312,000 cars a week with one accident means that you or I have about a .0003% chance of getting hit. Well, probably more like .00025$ you and .00005% me. I'm just saying. But it all boils down to one infuriating mantra, that the masses are all dumbed down to the basest of levels. That I have to sit at a red turn arrow for no reason, while not a single car passes through the intersection, all because some careless jackass/clueless idiot wasn't paying attention. Hey, I'm all for rules. Like no public urinating and the like. Rules that make common sense. And common sense tells me that if I can safely turn left at an intersection I should be allowed to do so. Next time, I am so going.

Wednesday, September 1, 2010

Bring it on.

Holy perpetual procrastination! Has it really been 6 weeks since I posted last? I've been busy, sure, but there is no excuse for laziness! Well, I did finish my book, start a new job, and travel around the world in a 10 foot dingy named "Dinsdale". Actually only two are true, but I did find time to butt heads with brooding teenager number two. And that's why dear reader(s) I am back to the keypad.

True blood. Ever seen it? It's an HBO series that's about vampires, and it's full of violence, sexual innuendo, and nudity. Oh, and blood. No blood, no vampires. And here's the rub: it's rated TV MA. To be honest, I never let a little thing like ratings determine whether or not I let my kids see a TV show or a movie. So I did what I had to do, I watched an episode.

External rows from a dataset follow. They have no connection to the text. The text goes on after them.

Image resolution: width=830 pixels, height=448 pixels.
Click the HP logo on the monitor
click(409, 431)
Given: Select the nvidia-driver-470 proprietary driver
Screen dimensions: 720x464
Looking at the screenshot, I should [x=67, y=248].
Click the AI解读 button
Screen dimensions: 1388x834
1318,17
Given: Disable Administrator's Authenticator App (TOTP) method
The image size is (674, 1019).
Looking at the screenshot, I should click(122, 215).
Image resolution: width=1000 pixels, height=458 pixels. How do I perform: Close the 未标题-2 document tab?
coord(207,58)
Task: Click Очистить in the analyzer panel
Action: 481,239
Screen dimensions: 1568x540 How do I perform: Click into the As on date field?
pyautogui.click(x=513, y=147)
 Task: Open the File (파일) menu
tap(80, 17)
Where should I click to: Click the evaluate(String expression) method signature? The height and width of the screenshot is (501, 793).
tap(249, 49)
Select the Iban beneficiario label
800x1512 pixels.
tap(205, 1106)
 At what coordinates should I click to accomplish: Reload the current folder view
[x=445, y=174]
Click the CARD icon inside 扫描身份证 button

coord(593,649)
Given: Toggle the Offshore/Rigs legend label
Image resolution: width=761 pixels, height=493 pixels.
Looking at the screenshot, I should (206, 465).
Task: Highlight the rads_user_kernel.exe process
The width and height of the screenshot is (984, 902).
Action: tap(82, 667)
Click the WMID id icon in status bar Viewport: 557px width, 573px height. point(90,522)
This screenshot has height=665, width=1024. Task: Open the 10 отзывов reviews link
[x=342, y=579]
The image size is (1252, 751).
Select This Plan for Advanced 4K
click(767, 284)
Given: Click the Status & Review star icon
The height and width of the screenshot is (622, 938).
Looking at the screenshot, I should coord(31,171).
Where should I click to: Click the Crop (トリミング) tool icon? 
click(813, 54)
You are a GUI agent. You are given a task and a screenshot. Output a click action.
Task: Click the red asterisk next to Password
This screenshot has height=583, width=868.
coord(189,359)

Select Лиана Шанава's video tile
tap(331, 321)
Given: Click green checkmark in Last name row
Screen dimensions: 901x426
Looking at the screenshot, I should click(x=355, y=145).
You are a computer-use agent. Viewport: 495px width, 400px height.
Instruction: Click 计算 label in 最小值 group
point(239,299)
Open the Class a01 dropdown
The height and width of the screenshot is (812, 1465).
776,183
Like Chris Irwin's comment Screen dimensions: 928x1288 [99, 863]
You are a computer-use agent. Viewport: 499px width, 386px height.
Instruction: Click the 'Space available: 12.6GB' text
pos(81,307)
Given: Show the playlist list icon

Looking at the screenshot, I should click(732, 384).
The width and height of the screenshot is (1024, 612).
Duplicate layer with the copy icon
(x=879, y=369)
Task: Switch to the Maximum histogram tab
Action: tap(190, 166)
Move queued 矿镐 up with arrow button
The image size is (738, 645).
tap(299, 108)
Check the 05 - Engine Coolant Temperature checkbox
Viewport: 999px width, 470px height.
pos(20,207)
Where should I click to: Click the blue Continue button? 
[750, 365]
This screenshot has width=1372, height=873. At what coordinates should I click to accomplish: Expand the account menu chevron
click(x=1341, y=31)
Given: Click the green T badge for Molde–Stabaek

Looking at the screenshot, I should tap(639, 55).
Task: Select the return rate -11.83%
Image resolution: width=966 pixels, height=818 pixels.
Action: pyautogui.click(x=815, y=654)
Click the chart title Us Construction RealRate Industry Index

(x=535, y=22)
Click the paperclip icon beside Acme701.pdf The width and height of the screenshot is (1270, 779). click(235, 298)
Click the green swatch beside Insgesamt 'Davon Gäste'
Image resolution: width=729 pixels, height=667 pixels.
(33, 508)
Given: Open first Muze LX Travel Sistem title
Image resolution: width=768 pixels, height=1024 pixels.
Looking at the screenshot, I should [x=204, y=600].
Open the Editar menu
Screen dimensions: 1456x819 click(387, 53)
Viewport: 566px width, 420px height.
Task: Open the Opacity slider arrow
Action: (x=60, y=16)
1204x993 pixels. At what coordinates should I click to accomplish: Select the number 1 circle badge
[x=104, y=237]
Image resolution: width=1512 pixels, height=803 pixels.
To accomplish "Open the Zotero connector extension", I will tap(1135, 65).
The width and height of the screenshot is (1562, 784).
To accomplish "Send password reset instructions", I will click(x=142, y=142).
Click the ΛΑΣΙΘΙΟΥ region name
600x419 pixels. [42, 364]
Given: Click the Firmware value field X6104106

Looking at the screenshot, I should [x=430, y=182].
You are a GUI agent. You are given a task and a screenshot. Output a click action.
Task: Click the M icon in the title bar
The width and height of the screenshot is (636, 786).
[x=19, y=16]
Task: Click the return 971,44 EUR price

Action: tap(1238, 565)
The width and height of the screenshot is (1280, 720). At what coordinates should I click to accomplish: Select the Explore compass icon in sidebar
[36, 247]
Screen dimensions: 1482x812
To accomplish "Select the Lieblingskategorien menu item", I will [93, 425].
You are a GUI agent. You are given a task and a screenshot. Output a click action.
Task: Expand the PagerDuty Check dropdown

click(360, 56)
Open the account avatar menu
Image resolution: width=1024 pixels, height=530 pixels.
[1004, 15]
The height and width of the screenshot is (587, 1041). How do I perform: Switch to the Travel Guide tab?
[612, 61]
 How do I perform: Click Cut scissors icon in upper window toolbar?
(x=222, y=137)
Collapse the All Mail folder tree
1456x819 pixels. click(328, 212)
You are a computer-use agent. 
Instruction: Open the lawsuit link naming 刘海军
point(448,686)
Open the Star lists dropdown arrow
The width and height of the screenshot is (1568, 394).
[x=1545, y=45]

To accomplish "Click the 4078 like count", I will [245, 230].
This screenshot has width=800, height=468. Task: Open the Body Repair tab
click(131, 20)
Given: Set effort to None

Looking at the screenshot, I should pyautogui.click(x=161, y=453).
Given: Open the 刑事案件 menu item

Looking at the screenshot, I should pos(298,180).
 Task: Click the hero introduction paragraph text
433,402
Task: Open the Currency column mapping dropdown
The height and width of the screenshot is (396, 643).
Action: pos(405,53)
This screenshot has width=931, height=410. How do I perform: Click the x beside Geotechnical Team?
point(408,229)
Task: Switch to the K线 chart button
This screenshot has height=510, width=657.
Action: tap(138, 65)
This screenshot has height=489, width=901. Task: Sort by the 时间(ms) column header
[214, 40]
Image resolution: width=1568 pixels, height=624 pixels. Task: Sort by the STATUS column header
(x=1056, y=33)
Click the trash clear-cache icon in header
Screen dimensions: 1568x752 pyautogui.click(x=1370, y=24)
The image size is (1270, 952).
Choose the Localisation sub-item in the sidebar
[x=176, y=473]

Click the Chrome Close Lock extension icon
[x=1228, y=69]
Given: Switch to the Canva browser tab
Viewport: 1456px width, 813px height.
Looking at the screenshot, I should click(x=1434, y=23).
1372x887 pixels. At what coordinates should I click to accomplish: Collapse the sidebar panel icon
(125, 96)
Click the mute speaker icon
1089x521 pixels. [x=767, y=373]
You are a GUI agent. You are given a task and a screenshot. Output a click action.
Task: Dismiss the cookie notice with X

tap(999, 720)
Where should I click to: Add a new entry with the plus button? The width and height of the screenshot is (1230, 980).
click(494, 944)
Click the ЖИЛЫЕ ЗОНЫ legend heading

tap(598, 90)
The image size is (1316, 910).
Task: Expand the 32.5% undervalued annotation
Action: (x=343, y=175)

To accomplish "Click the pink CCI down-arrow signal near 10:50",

Now brooding teenager number one is a month shy of 17 and is at the point that A) he can pretty much watch anything and B) there's not a damn thing I can do about it if I disagree with point A. But the young lass is only 14, and after watching a scene where a female vampire was having sex, but had to stop because it hurt due to the fact that everything heals on a vampire which I guess includes the hymen, followed by a scene where two lovers, after eating a pie made from a human heart, beat the living crap out of each other while spewing vile language, then had sex, which was interspersed with nudity, more violence and lots and lots of blood, we drew a line. The wife and I decided that we would say no, and that would be that.

She didn't go quietly. She stomped, she threatened, she sulked, and she scowled. I remembered at that point that parenting isn't about being friends with your kid. When you know that, then nothing else matters. Sure, you want them to know you love them, but pissing them off for their own good is a good thing now and then. And the tantrums? The brooding? The evil stares? I say, bring it on.